* **Exercise prompt**
Find each line in the material below that contains the string "dimensions" and copy those lines out. The match is case-sensitive.
----- Records for this task
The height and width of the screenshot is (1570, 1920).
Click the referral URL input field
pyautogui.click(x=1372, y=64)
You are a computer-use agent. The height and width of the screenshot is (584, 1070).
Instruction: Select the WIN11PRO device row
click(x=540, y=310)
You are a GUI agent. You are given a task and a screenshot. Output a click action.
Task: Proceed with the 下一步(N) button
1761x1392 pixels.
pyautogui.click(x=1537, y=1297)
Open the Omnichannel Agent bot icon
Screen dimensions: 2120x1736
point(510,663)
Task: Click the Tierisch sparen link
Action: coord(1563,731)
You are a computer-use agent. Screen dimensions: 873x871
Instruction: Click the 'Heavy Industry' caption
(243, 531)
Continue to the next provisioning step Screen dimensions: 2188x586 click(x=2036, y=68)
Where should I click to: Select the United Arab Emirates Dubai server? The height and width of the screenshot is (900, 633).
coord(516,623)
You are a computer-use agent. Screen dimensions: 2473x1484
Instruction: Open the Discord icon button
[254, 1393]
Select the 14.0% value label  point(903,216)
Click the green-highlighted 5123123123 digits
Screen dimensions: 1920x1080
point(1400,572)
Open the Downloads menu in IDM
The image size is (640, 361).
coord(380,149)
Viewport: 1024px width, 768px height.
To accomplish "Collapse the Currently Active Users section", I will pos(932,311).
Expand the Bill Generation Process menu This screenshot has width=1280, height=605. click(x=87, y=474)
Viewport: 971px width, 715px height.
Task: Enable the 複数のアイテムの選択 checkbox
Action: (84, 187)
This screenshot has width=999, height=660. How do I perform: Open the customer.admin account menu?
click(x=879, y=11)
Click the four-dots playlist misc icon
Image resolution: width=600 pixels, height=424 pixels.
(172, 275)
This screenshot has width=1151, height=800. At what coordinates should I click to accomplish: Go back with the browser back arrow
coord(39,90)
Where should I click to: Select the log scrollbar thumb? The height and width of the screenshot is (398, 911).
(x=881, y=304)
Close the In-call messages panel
----------
* **Task response**
Screen dimensions: 2120x1736
You are a computer-use agent. Screen dimensions: 873x871
Continue to the next provisioning step Screen dimensions: 2188x586 click(x=2036, y=68)
You are a computer-use agent. Screen dimensions: 2473x1484
Screen dimensions: 1920x1080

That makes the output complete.